Les alternatives fréquentes : Akita, Beppu, Itami, Iwaki, Ogaki, Otaru, Sakai, Suita. Beppu se repère facilement grâce au double P, une combinaison rare qui la distingue dès qu’un croisement la révèle.
Solutions pour « ville du Japon » de 6 à 10 lettres
Les indices longs sont paradoxalement plus simples à résoudre : le nombre de candidats diminue vite.
En 6 lettres, on retrouve Nagoya, Sendai, Nagano, Toyama et Toyota. Nagoya et Sendai sont les plus récurrentes. Toyota apparaît parfois, et oui, c’est bien une ville avant d’être une marque automobile.
En 7 lettres : Sapporo, Tottori, Obihiro. Sapporo est la réponse la plus fréquente sur ce palier, souvent associée à l’indice « ville de Hokkaido ».
En 8 lettres : Nagasaki, Yokohama, Hirakata. Ces trois noms sont suffisamment connus pour qu’un seul croisement confirme la bonne piste.
En 9 lettres, Hiroshima est la réponse quasi unique. En 10 lettres, Utsunomiya complète la liste, même si cette entrée reste rare dans les grilles grand public.

Méthode rapide pour trancher entre deux villes du Japon sur une grille
Quand on hésite entre deux réponses de même longueur, les lettres déjà croisées font le tri. Voici la méthode concrète qu’on applique case par case.
On commence par repérer les consonnes peu courantes dans les noms japonais romanisés. Les lettres B, G, Z et le double P sont des marqueurs fiables. Si une case croisée impose un B en position 2, on bascule sur Ube (3 lettres) ou Kobe (4 lettres) sans hésiter.

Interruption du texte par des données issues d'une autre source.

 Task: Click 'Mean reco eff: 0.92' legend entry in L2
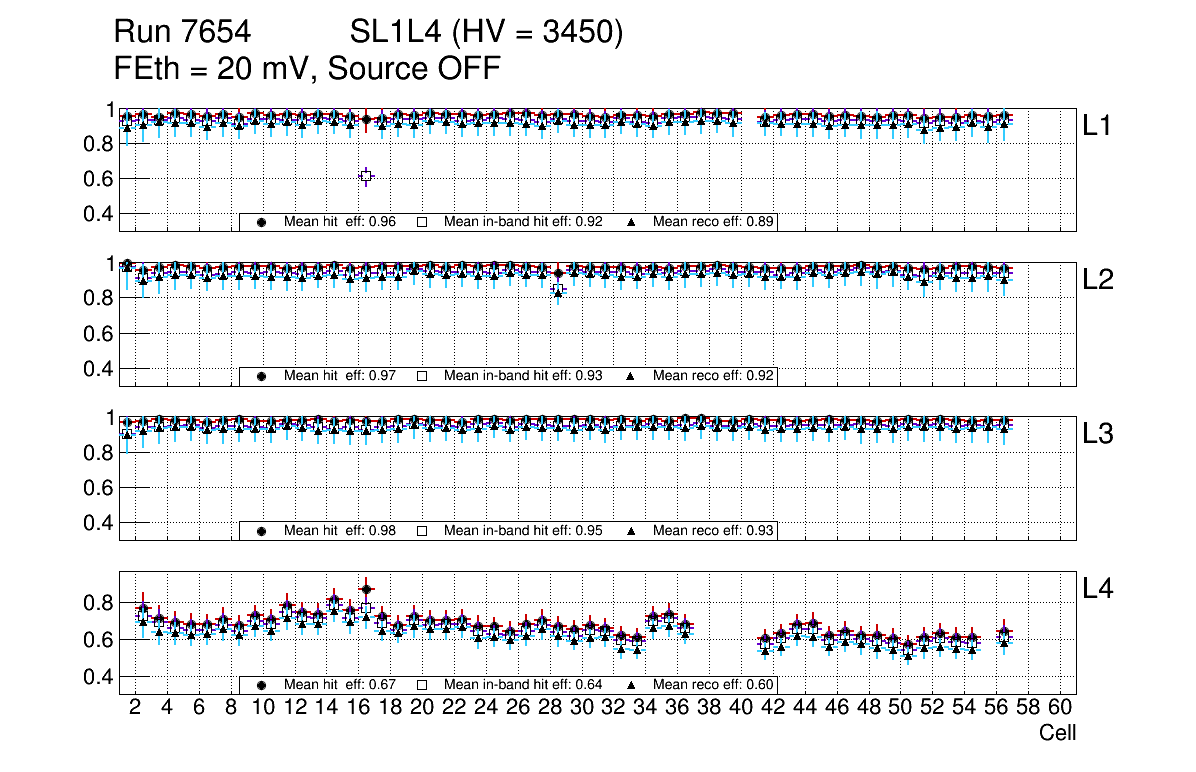click(714, 377)
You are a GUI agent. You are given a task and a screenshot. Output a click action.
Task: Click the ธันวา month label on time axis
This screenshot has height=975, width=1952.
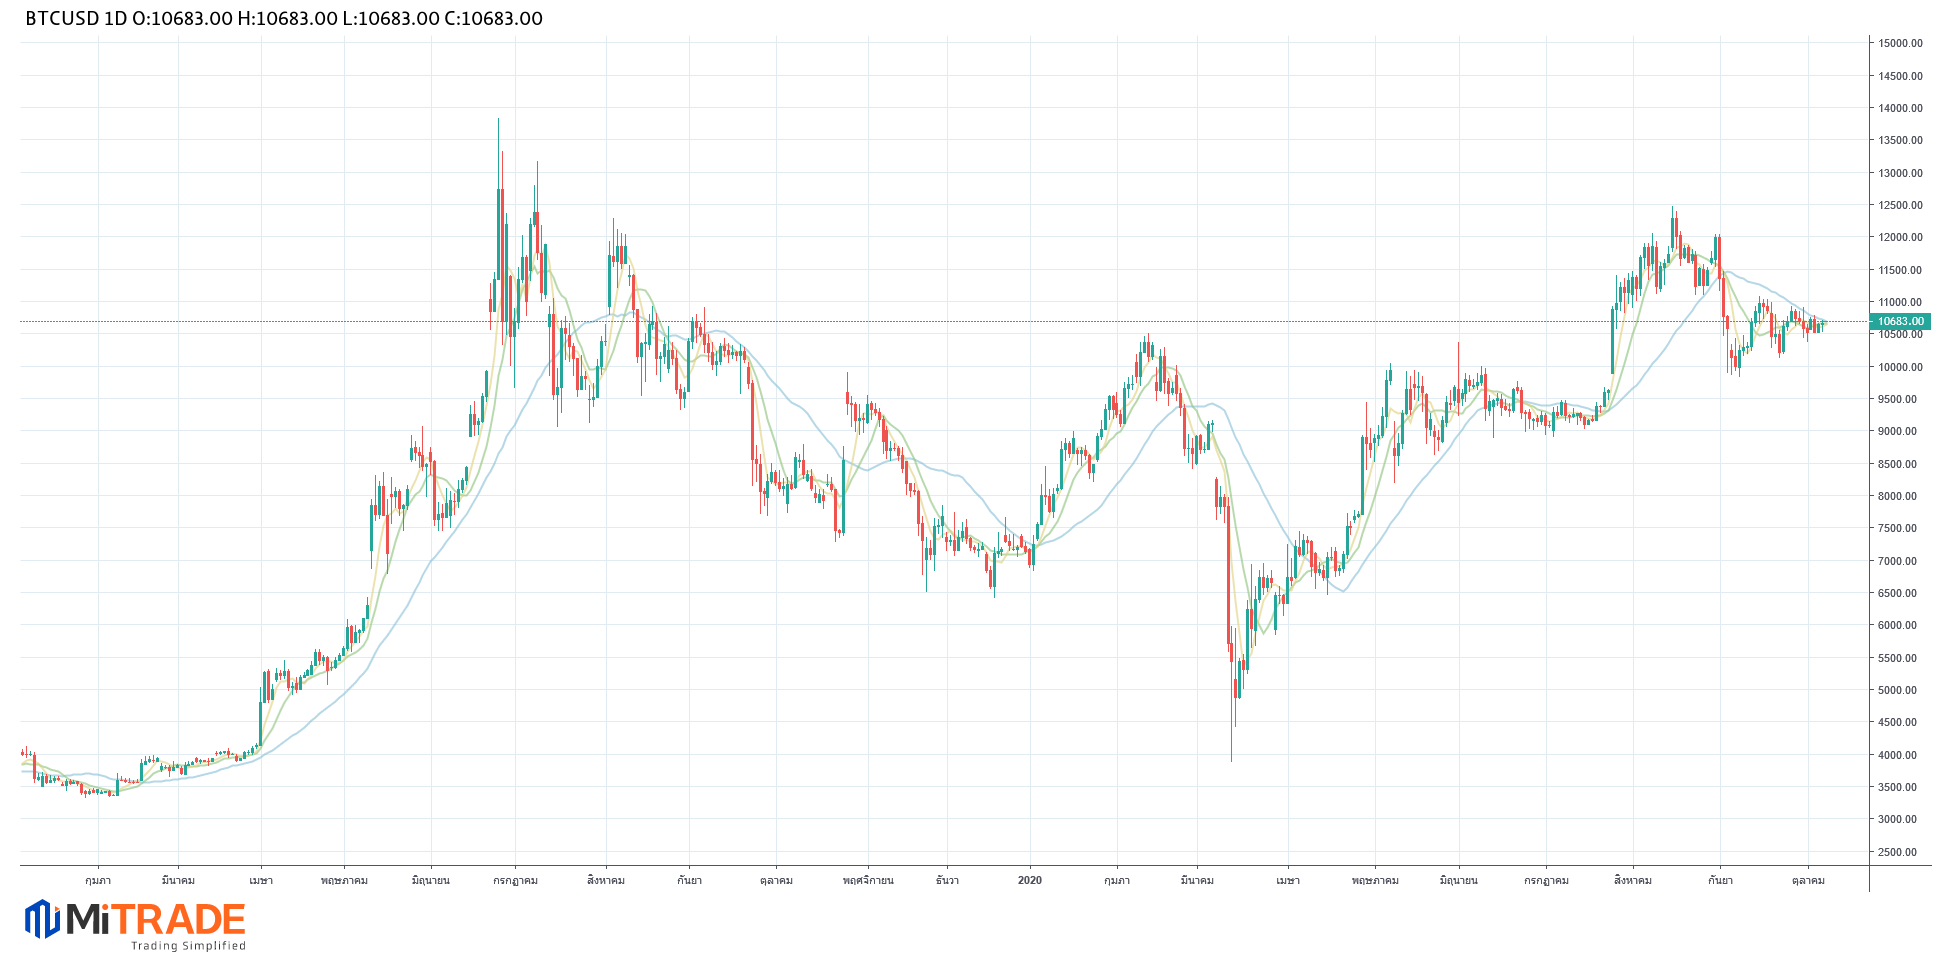pyautogui.click(x=947, y=881)
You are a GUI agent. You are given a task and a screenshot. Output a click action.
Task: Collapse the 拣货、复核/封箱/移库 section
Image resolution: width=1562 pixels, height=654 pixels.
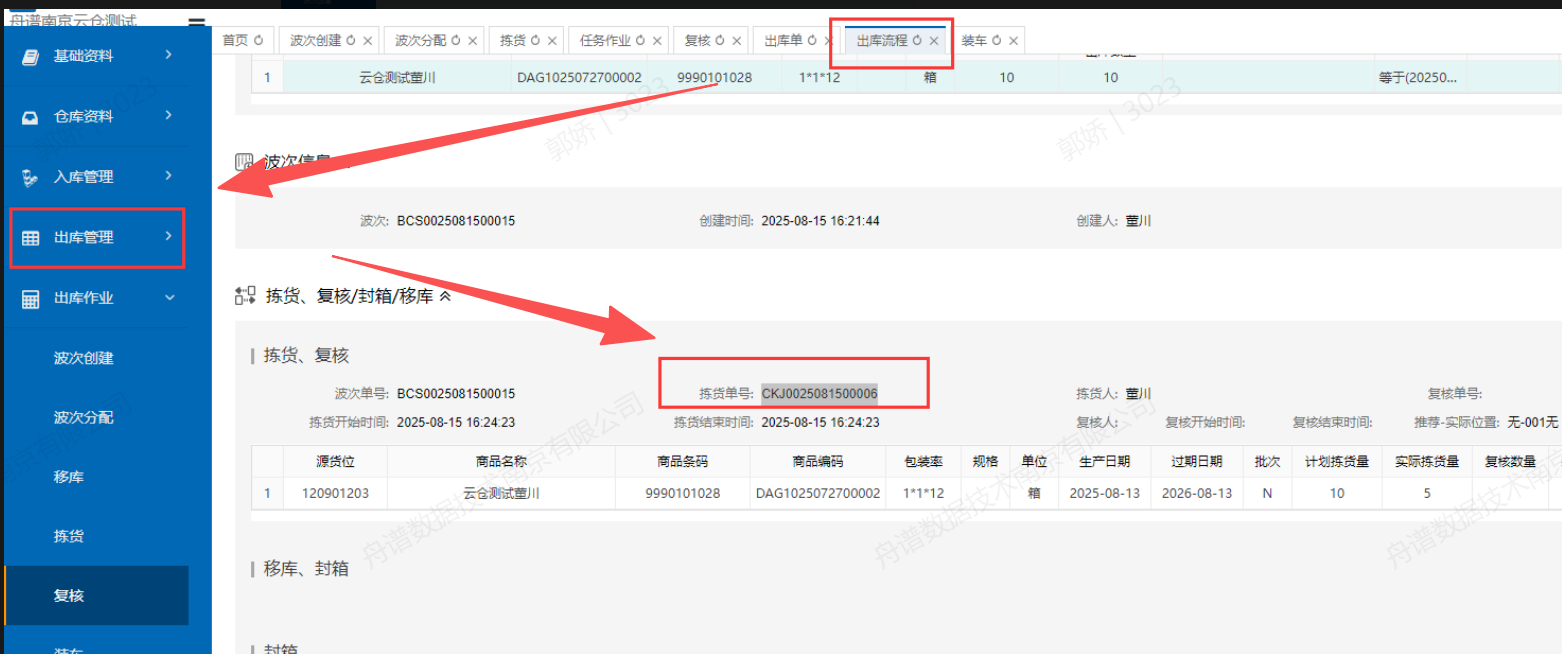[445, 296]
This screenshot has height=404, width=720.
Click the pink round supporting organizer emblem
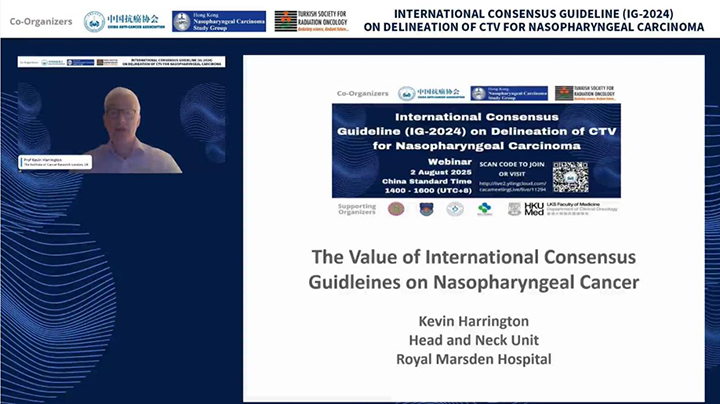click(396, 209)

Ensuite, on vérifie la voyelle finale. La majorité des villes japonaises se terminent par A, I, O ou U. Une terminaison en E réduit fortement les candidats : Kobe, Kure, Ise, Ube. Cette contrainte phonétique est plus discriminante que le nombre de lettres seul.
Dernier réflexe : relire l’indice exact. « Ville nippone » et « cité japonaise » pointent vers le même registre, mais « ancienne capitale » ou « préfecture de Honshu » restreint le champ. Nara, Kyoto et Mito répondent à « préfecture » autant qu’à « ville ».
Les grilles de mots fléchés recyclent un noyau stable d’une vingtaine de villes japonaises. En les mémorisant par longueur et en surveillant les consonnes rares dans les croisements, on débloque la plupart des définitions en quelques secondes, sans avoir besoin de parcourir une liste de cinquante entrées.